■ Data extracted from a collection ■
______

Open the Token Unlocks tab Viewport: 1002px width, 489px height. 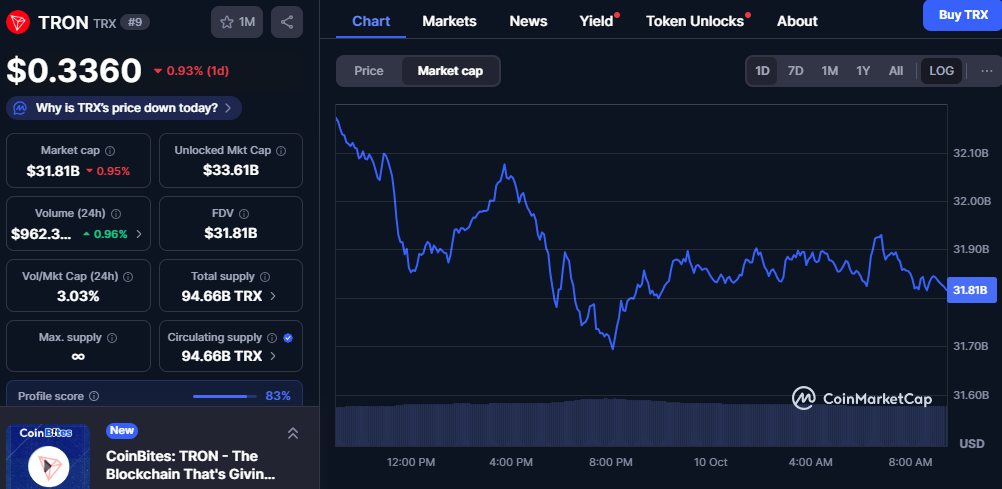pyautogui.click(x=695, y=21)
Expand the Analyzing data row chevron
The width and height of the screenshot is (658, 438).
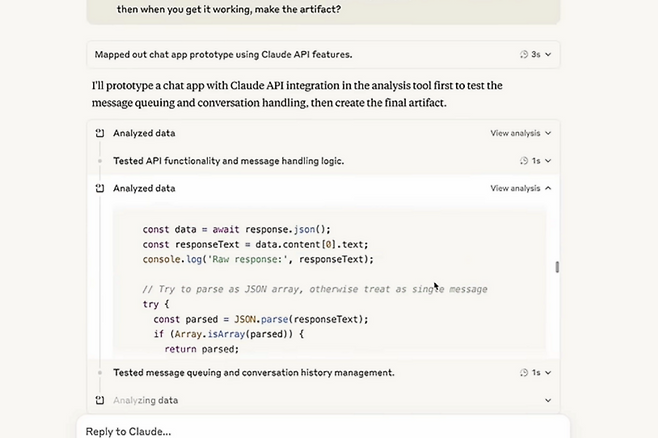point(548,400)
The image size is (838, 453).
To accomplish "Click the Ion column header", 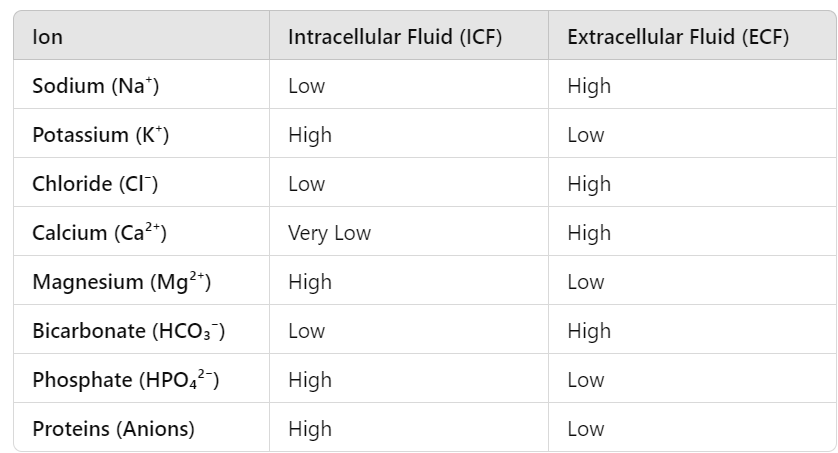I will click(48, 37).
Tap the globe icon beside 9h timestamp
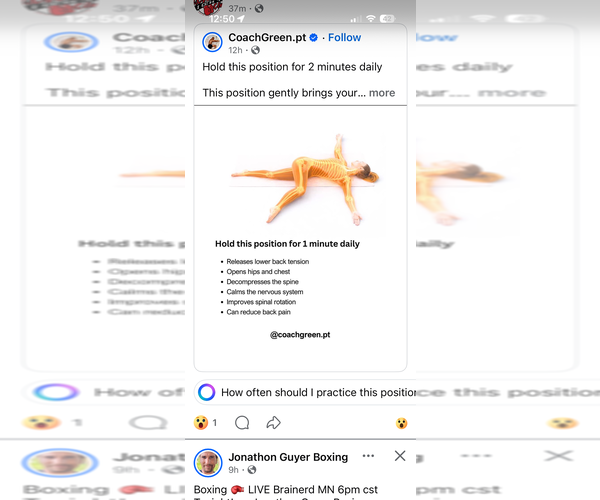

______

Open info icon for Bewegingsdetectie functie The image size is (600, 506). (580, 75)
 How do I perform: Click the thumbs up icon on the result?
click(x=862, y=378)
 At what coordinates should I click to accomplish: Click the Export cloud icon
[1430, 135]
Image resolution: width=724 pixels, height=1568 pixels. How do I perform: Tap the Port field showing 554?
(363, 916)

______

■ Aim of the exercise ■
Look through the records and gather every line containing "size".

■ Response area ■
The image size is (838, 453).
Open info icon for Bewegingsdetectie functie The image size is (600, 506). (580, 75)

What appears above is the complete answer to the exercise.